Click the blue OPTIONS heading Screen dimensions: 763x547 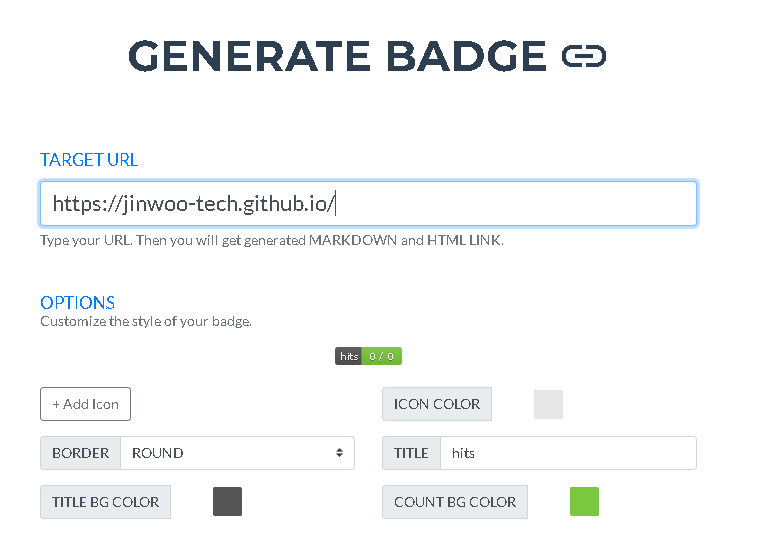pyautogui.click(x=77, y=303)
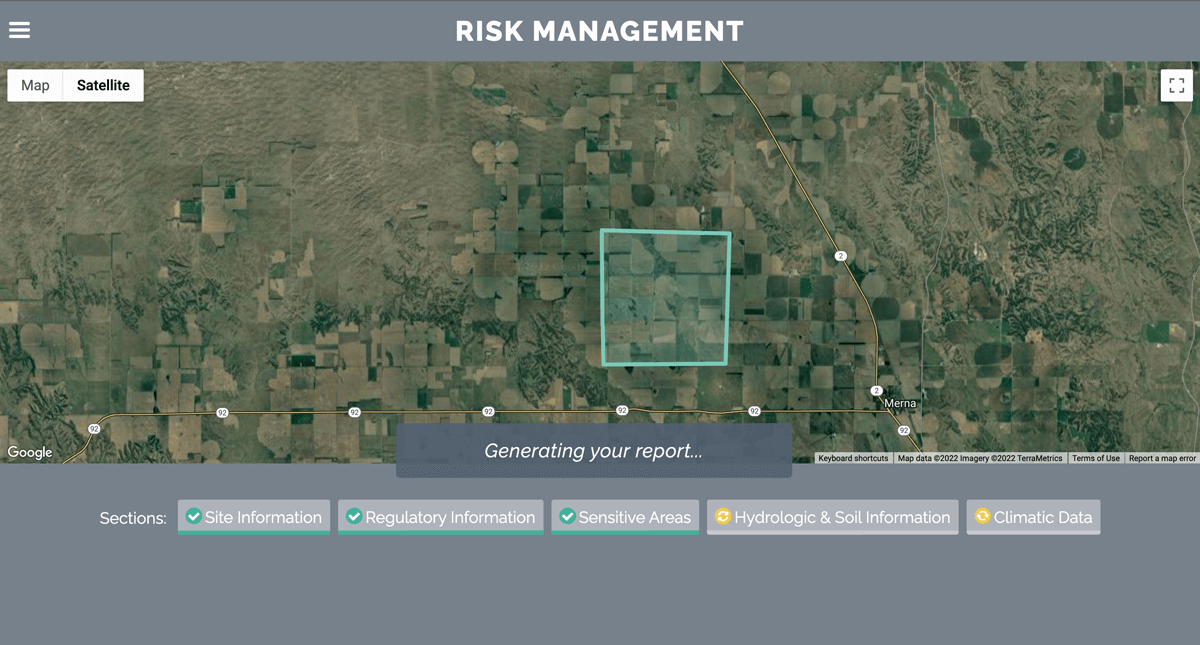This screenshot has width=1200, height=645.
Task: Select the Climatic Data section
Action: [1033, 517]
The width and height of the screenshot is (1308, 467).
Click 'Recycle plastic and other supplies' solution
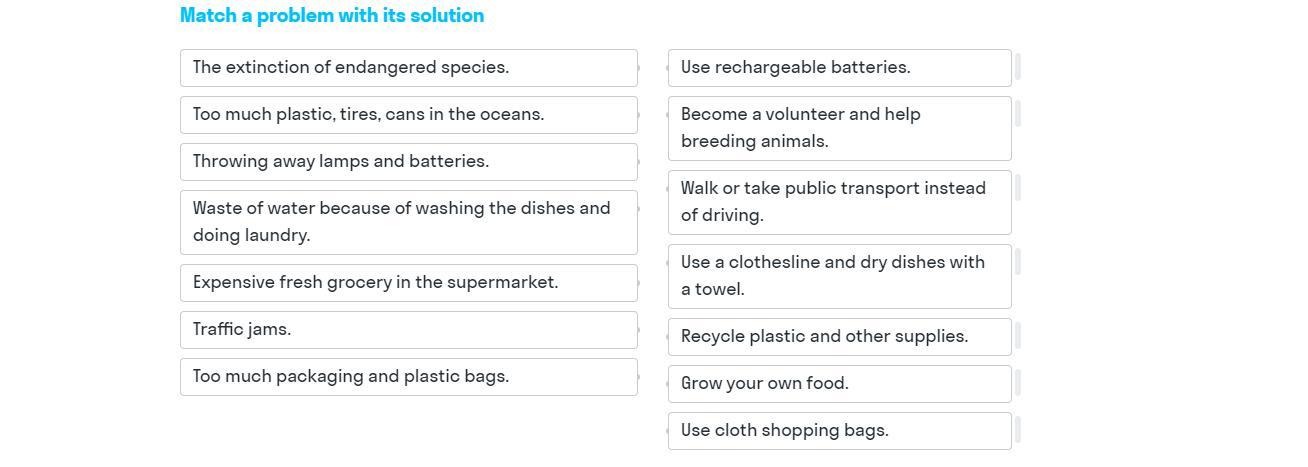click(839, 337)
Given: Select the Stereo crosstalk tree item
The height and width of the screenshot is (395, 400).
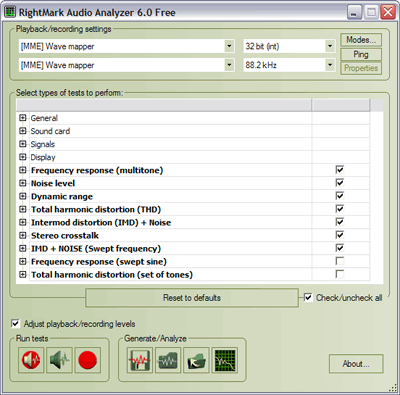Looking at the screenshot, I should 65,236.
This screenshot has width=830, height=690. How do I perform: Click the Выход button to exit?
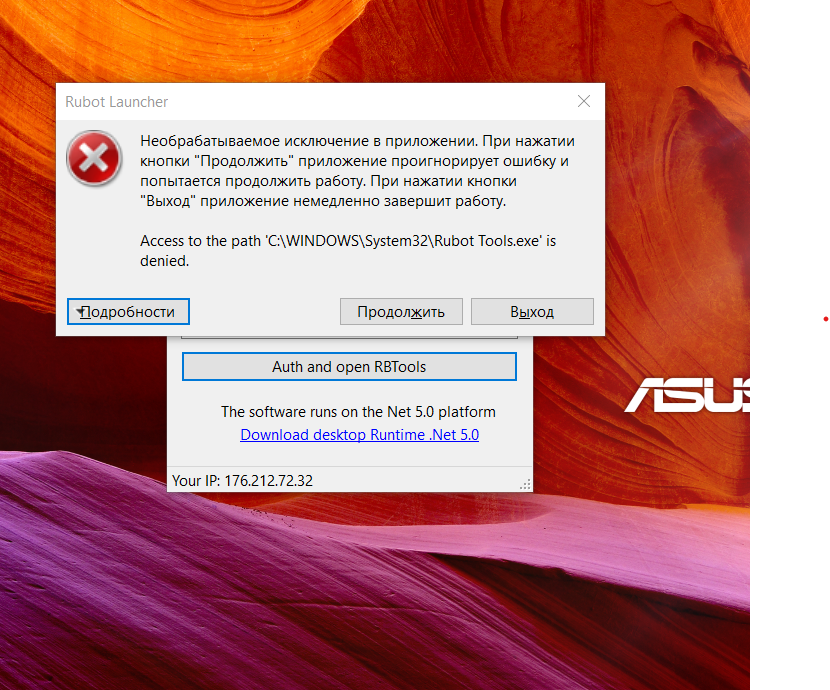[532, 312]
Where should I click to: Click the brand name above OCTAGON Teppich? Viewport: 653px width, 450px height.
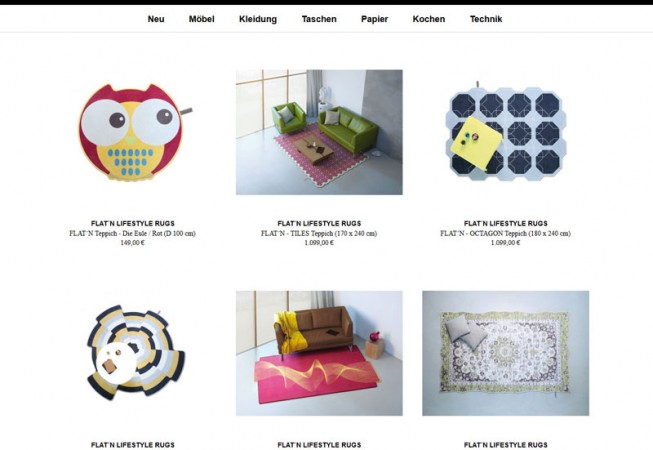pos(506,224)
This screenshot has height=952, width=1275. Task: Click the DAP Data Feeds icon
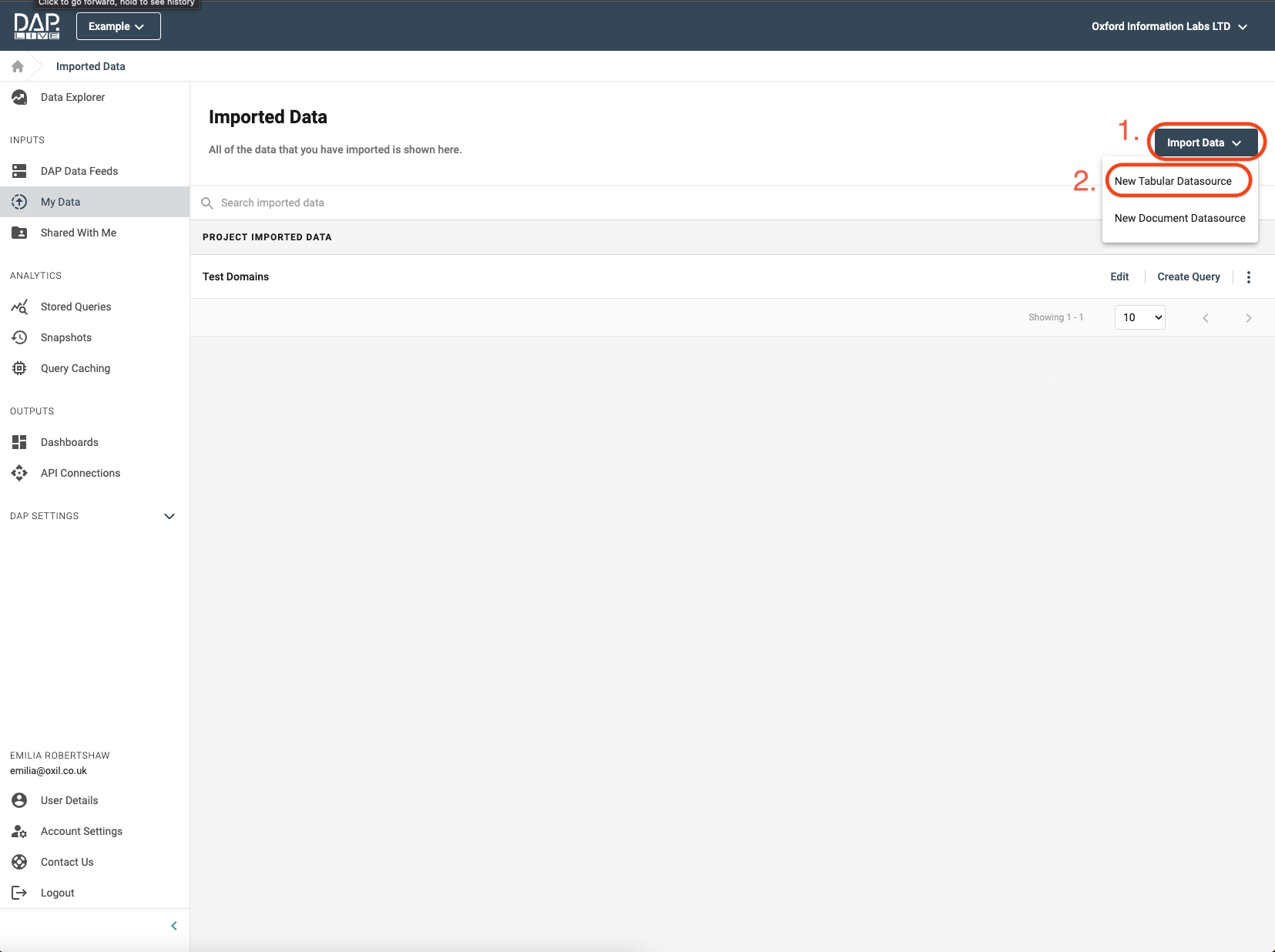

==========

ABOUT THIS TASK: What is needed is an exact copy of the lines from the one with "The height and" through the end of the data above, both included, minus any pictures.

OUTPUT FOR THIS EXERCISE:
The height and width of the screenshot is (395, 400).
Looking at the screenshot, I should 65,236.
This screenshot has width=830, height=690. How do I perform: Click the Выход button to exit?
[532, 312]
Where should I click to: Click the brand name above OCTAGON Teppich? Viewport: 653px width, 450px height.
pos(506,224)
This screenshot has height=952, width=1275. Task: Click the DAP Data Feeds icon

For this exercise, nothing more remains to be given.